Il sovraconsumo di antibiotici, con la conseguenza di un possibile pericoloso aumento di reazioni avverse da farmaco, è segnalato da anni anche dall’Agenzia Italiana del Farmaco (Aifa), ma questi allarmanti dati  non sono che l’ennesima faccia dello stesso problema: la sperimentazione animale. L’uso di modelli animali nella ricerca permette di mettere in commercio sostanze potenzialmente pericolose e dannose per l’uomo e per l’ambiente muovendo un business multimiliardario che ben poco a che a fare con la nostra salute, che piega e rende “dipendenti dal farmaco” animali, esseri umani e piante.

L’Inquinamento farmacologico è la sesta peggior causa di contaminazione ambientale al mondo, infatti fiumi e laghi, in particolare d’Europa, si arricchiscono di principi farmacologicamente attivi che si sommano agli antibiotici somministrati al bestiame dall’industria degli animali da allevamento, le cui concentrazioni si accumulano nelle riserve idriche del Pianeta favorendo lo sviluppo di batteri immuni agli antibiotici e mettendo seriamente a rischio la salute umana.
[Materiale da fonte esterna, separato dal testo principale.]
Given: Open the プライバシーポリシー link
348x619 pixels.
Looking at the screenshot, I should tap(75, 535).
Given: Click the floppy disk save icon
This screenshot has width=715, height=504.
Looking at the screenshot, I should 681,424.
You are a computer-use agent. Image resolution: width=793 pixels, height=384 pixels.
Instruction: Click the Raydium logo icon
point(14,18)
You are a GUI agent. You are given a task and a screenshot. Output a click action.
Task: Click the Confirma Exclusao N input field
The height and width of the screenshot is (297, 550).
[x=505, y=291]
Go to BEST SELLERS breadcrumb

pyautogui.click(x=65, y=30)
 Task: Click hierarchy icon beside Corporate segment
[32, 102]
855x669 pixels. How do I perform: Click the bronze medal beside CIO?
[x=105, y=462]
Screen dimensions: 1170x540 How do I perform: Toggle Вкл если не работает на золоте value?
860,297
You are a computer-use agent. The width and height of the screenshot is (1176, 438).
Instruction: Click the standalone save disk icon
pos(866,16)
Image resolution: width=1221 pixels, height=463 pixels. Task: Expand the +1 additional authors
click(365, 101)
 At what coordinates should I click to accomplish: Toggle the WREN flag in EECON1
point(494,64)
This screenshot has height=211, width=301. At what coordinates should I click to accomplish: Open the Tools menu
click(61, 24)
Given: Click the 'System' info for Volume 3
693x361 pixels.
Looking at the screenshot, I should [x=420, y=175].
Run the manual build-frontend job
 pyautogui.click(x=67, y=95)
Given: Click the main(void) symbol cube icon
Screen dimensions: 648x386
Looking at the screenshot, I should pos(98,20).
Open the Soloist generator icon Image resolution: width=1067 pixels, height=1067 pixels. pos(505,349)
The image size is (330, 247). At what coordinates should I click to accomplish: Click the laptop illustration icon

“Inutile istituire la Giornata europea sugli effetti dell’abuso di antibiotici, se non si attribuisce un fondamento scientifico al sistema di messa in commercio dei farmaci vietando la sperimentazione animale - afferma la biologa Michela Kuan, responsabile LAV settore Vivisezione - Fino a quando si ricorrerà alla ricerca sugli animali i dati delle sperimentazioni saranno inutili, fuorvianti e potenzialmente pericolosi, oltre a poter essere manipolati in base all’utilizzo o al risultato che si vuole ottenere. Solo una ricerca rigorosamente scientifica ed etica, una scienza dall’uomo per l’uomo, potrà garantire la sicurezza dei prodotti farmaceutici che assumiamo, e il vero progresso”.